Tuesday, February 12, 2013

How People Die

Before bed each night I have been cuddling up with a book called Over the Edge: Death in the Grand Canyon by Michael P. Ghiglieri and Thomas M. Myers. What I have learned is that the majority of deaths in the Grand Canyon occur because of a single thing. People taking one wrong step. Or maybe a few. A few wrong steps that lead to one big wrong step. There are more deaths in the Grand Canyon than any of the other 398 parks, monuments, battle fields, sea shores, mountain ranges and deserts in the U.S. National Park System. Eighty four million acres of land, with the Grand Canyon taking the prize for most deadly.

This morning I saw a young couple watching the sun rise from the edge of a cliff. The girl was giddy with enthusiasm  Clapping her hands together, skipping around to stay warm. I held my breath as I walked by. When I returned an hour later they were gone, but I was happy to see their tracks went both ways - to the edge and then back. That later part is important. Still, every year some people only make it one way. They are here on this planet alive, laughing, talking, thinking of the beauty, the wonder and then, oh, if I just get a little closer to the edge, won't that be just the greatest view in the world—

And then they are gone.


Just like that.

It's important to remember that the canyon is so big, so vast, so absolutely unbelievably immense that perspective is easily lost. It's hard to imagine, but good to try, that you could start at the bottom of the canyon and stack three Empire State Buildings on top of each other and they would still not be as high as the rim of the Grand Canyon. Many people fall simply because they lose their bearings. They are sitting on a ledge resting from their hike, and then they get up, get disoriented, get dizzy and fall.

Most of the deaths happen to men of a certain age. Several have been attributed to these same aged men urinating off the ledge, or walking around in the dark—drunk.

The book makes for an interesting read, and a good reminder of how indifferent this canyon is. 1.8 billion years compressed into a vertical mile of rock.
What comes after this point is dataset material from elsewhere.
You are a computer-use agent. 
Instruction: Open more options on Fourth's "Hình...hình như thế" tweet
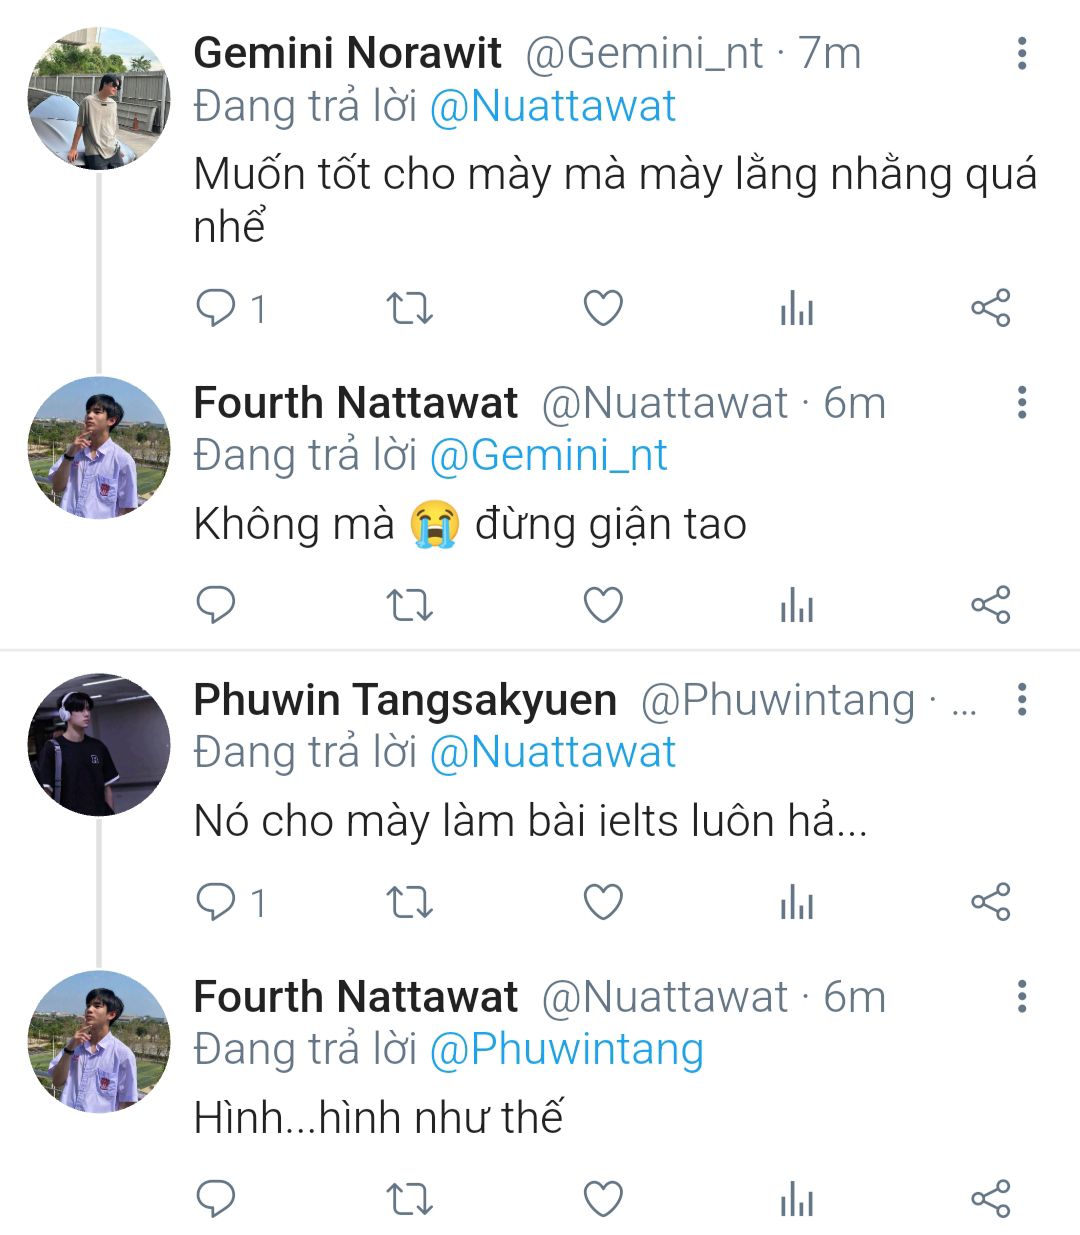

What's a human life compare to that?

And for a bit more perspective, I just found this photo by Adam Shallau.

-Naseem Rakha 2/12/13


  1. Sounds like a good book to read before I get there, since I have enough time to let it wear off a bit before I come face to face with the edge!

  2. I always wondered about that. It is incredibly huge and incredibly easy to dangle over the edge.

  3. I visited there a couple of days ago. The scene was INSANE with people getting close to the edge for photos, scrambling over rocks, some old seniors crawling over rocks for photo spots. It was cold and windy, even hard to keep one's balance to focus a camera. I said to myself that I will google how many fool hardy people have fallen to their untimely deaths here. Thanks for your post

  4. I agree. I was just there at the West Rim a few days ago and it was insane to me how many people were so close to the edge. It made me a nervous wreck. And the young children just running freely around. I wanted to find the parents and ... I don't know what. I even had shivers about it as I laid in bed that night.